Tensions in an Accelerating World

Global survey on financial, political and social issues reveals future-shaping divides

Tensions in an Accelerating word collage

If you feel like the pace of life is speeding up, that news, information and new technologies are moving faster and faster, you’re not alone.

The international advisory firm for which I work, the Brunswick Group, just released a global survey of more than 40,000 people from 26 markets gauging sentiments on financial, political and social issues. Throughout the world, we found, people see the rate of change accelerating, creating new tensions and animating old ones.

As just one example of this acceleration, consider the National Intelligence Council’s study of the length of time between a technology’s invention and its distribution to 25 percent of the U.S. population. It took 46 years for electricity to reach a quarter of the country. The telephone took 35 years. The radio took 31. Color TV took only 18 years, mobile phones 13 years, and the internet only seven years from commercial inception to adoption by 25 percent of the country.

We live in a world dominated by the technologies only science fiction writers foretold: Dick Tracy-style two-way wrist TVs, talking computers, weaponized lasers, cyberwarfare, cryptocurrencies, virtual reality and robots. It’s little surprise then that our global research among 42,965 citizens speaking 25 languages found large majorities operating in a technological fast-forward. In North America, 72 percent of respondents reported that the pace of technological change was moving “quickly.” In just the U.S., this number was 83 percent! By comparison, 67 percent of Europeans and 70 percent of Asians report technology changing quickly in their country. Everyone is feeling technological acceleration.

And, not only are the people of the world feeling this acceleration, they are expecting it. At least half of the people living in both emerging and developed markets expect telecommunications, automobiles and energy to change “a lot” over the next 20 years. They are expecting technological revolution in the energy they use, their mobility and their communications.

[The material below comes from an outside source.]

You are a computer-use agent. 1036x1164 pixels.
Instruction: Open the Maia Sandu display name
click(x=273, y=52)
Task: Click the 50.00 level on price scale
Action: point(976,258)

Talk about a changing world! And with such change comes conflict.

Creative Destruction

Our global perception research identified three significant tension points:

Hope versus Fear
Independence versus Interdependence
Man versus Machine

These three tensions are especially critical for Mensans to understand because in many venues Mensans are driving the accelerating change around us, leading organizations and communities through this turbulent period of creative destruction.

Graph of corporate lifespan
Source: Creative Destruction Whips through Corporate America (Richard Foster, Innosight Consulting)

To illustrate one aspect of this creative destruction, Richard Foster at Yale University studied the average “lifespan” of a corporation on the S&P 500. In 1920 that lifespan was an average of 67 years. By 1958, the corporate lifespan had dropped to 61 years. By 1980, the advent of the information age, the average S&P lifespan was 25 years. By 2012, the average corporate lifespan for concerns on the S&P 500 was only 18 years.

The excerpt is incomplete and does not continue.